Saturday, January 31, 2009

What is required to be called a professional?

Recently I read an excellent article written by Subroto Bagchi on what it will take to be a great professional in the days to come. This is a question that I have had as well. As he rightly says these days almost everyone has a digital SLR. Since everyone can take great pictures these days, photo-shop them, and freely upload on the Internet, what is the difference between them and professionals such as Dewitt Jones or Raghu Rai? This is a question equally relevant for doctors, architects, software engineers, lawyers and dress designers.
He states that according to Howard Gardner (“The Harvard professor who has written 20 books and received 21 honorary doctorates; the same man who questioned the role of IQ in determining intelligence. In fact, it was he who had propagated the idea of multiple intelligence.”): "whatever may be your profession, to succeed in the world ahead, you need to master the five minds of the future…"

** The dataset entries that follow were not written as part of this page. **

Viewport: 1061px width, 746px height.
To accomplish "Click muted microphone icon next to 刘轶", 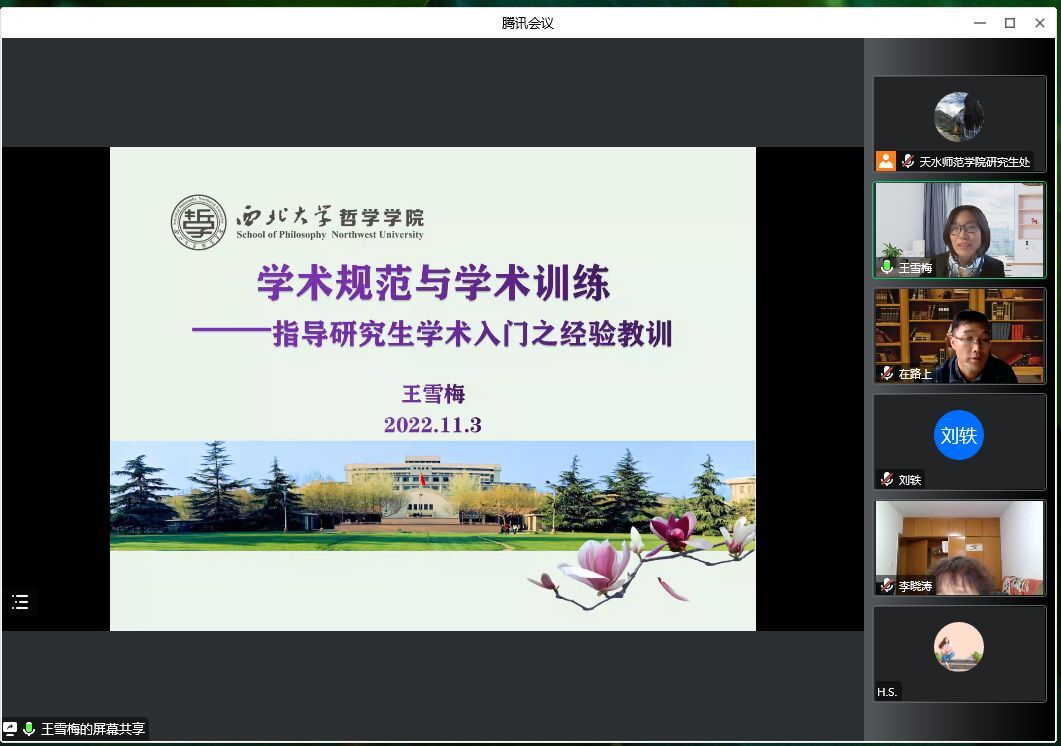I will click(886, 479).
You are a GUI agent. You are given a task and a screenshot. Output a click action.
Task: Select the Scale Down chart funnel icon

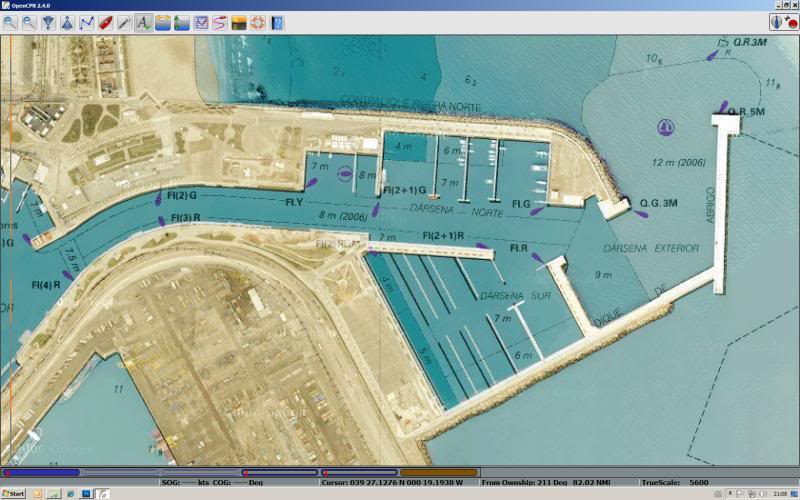[48, 22]
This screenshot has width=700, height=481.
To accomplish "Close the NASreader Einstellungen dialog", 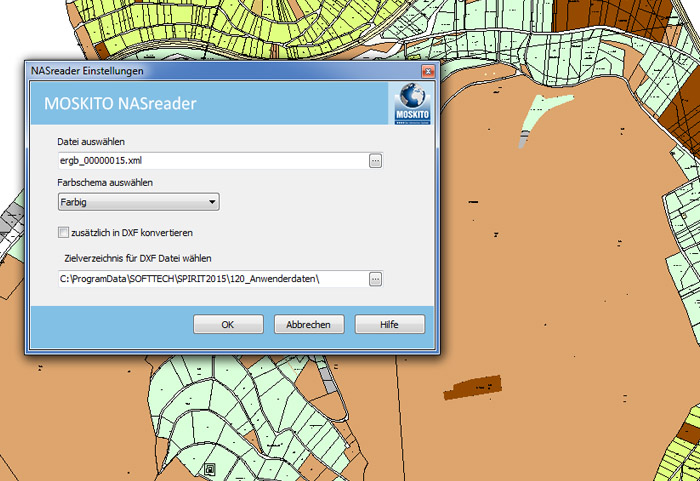I will [426, 71].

"The first is the mind of the discipline. You may be a trained photographer or a qualified surgeon. It does not matter. Your professional qualification is not what will make you a professional. You need to devote yourself to your profession of choice for at least 10 years before you can understand its nuances.
Empirical studies indicate that, across disciplines, amount of time is a minimum requirement. You have to give yourself to the profession as against looking at it just as a means to a livelihood, a career or a job. You need to build affection for your profession and a long view of time.
The second is the mind of synthesis. The future requires the capacity to build abstractions. In other words, you need the mind of synthesis. It is about developing an understanding of ideas, concepts and problems in an interdisciplinary manner while building depth in one's own discipline. A great shot on the outskirts of Delhi requires an understanding of where Delhi comes from historically.
The third mind is the creative mind. Clients do not like the tried-and-the tested solutions any more because those solutions are simply not innovative enough. Precisely because they are tried and tested, they have become the past.
Competitive advantage is about creativity, and creativity is about taking risks. The creative mind is about building the capacity to answer what is new and what is different about the solution you are suggesting every time.
The fourth mind is the respectful mind. In the future, all problems will require interdisciplinary solutions. Whether it is about negotiating a nuclear treaty or removing a cancerous cell from the pancreas, if anything qualifies to be called a problem, then chances are high, the solution would have to be interdisciplinary.
That means experts from different fields will have to listen to each other, learn from each other, collaborate while they compete, disagree without being disagreeable and then put multiple minds together, build consensus and emerge with the strength of the respectful mind.
Why do you think one CEO fails and another succeeds in taking a militant trade union along? Why do you think one educationist prevails over others while settling the contents of a high school textbook on national history? Why one physicist is able to get agreement on making a certain standard universally acceptable in a transnational negotiation involving competing interests? Those who succeed have the respectful mind
Finally, great professionals of tomorrow will need to understand and master what Howard Gardner calls the ethical mind. This ethical mind is about the capacity to certify the completion of one's own work. That rules out most people who need someone else to supervise them. Whatever may be your profession, to be called a professional, you must master all the five minds of the future and only then can you be globally accepted.
But why should we worry about being globally relevant? Because the benchmark no longer remains local. The benchmark is now Dewitt Jones."